-------- GIVEN ENTRIES --------

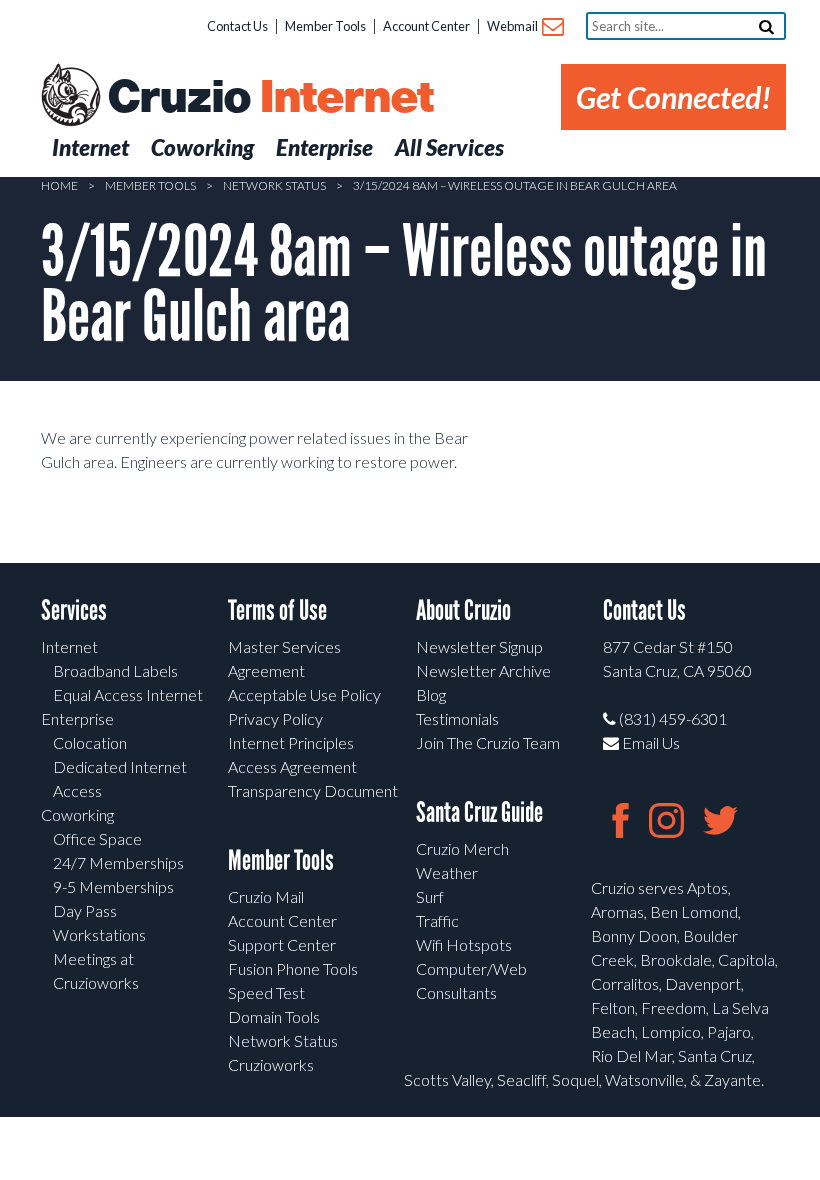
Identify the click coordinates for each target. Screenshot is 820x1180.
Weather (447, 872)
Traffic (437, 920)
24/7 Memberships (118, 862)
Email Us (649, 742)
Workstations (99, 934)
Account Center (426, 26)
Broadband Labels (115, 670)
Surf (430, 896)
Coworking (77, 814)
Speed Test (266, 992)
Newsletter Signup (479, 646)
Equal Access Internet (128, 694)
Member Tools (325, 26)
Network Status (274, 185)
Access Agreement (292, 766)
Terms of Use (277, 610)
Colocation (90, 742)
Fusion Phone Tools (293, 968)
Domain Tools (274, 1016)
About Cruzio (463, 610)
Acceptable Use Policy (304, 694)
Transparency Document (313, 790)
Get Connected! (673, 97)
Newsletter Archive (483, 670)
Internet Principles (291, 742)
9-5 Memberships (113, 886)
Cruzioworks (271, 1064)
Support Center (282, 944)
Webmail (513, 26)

--------

DIRECTIONS FOR THIS TASK: From the line containing "Colocation (90, 742)" through the closing line of the material above, return every line exactly and omit all others.

PROBLEM SOLUTION:
Colocation (90, 742)
Fusion Phone Tools (293, 968)
Domain Tools (274, 1016)
About Cruzio (463, 610)
Acceptable Use Policy (304, 694)
Transparency Document (313, 790)
Get Connected! (673, 97)
Newsletter Archive (483, 670)
Internet Principles (291, 742)
9-5 Memberships (113, 886)
Cruzioworks (271, 1064)
Support Center (282, 944)
Webmail (513, 26)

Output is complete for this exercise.